Sir Falk
Sir Falk

Reputation: 123

Why is no global time such a big issue in distibuted systems? When would a global time be useful?

It's no hard for me to understand why a global time cannot really exist or at least be measured in a distributed system. However, I don't really understand why this is such a big issue. I mean most code is executed sequencially anyway, or in a causal relation (so something like A then we can use it in B then execute C). I've never seen code that was like "it's critical, that these two threads execute something at the exact same time". In what scenario would it be useful to have a global time?

Upvotes: 2

Views: 203

Answers (1)

djechlin
djechlin

Reputation: 60828

I mean most code is executed sequencially anyway

I disagree. That's true almost by definition for a single process on a single thread. But if Taylor Swift drops a new album on twitter and 1M of her 88.7M followers like it, they don't have to wait in a queue for the other 1-999,999 users to finish their "like" update. (Or at least, the data structure is much faster than taking out a heavyweight lock to guarantee sequence.) There's a lot of nonsequential code there.

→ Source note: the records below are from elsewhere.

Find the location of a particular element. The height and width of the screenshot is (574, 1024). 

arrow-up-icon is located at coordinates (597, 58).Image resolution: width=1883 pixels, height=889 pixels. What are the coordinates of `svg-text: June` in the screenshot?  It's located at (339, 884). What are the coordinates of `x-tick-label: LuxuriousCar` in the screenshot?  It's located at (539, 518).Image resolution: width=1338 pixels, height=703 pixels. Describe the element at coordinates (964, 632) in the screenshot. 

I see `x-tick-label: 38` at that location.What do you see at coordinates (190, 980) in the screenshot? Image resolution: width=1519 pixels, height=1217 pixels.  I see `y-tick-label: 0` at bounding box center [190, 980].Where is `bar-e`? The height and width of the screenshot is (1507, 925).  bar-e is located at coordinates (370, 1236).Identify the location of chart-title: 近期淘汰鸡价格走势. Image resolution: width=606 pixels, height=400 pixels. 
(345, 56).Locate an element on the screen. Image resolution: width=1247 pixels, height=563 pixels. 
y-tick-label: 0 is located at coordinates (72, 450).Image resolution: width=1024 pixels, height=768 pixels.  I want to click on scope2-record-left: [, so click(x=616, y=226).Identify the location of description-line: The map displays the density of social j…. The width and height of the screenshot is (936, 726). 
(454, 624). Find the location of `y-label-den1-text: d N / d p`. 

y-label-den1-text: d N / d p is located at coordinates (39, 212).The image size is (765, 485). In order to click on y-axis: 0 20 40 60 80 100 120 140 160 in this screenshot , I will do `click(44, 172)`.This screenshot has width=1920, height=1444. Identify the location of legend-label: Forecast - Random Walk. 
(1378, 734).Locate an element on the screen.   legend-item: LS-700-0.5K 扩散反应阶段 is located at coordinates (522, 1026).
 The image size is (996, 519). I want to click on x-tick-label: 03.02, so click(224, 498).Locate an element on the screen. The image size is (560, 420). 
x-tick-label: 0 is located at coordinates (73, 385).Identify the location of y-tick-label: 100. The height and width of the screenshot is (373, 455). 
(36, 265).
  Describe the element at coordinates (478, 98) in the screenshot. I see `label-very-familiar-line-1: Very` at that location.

or in a causal relation (so something like A then we can use it in B then execute C).

Right, and a naive clock-based implementation does not implement causality. Say the true order of events is this:

Initially: x = 1
Process 1: set x = 2
Process 2: read x
Process 2: if (x == 2) set x = 4

But we rely on their clocks it might look like:

Process 1: set x = 2 (t = 4:00:00)
Process 2: read x (t = 3:59:59.000)
Process 2: if (x == 2) set x = 4 (t = 3:50:59.100)

The replicas might rely on timestamps to replay these operations and use timestamps to sort them. Relying on skewed clocks would violate the causality.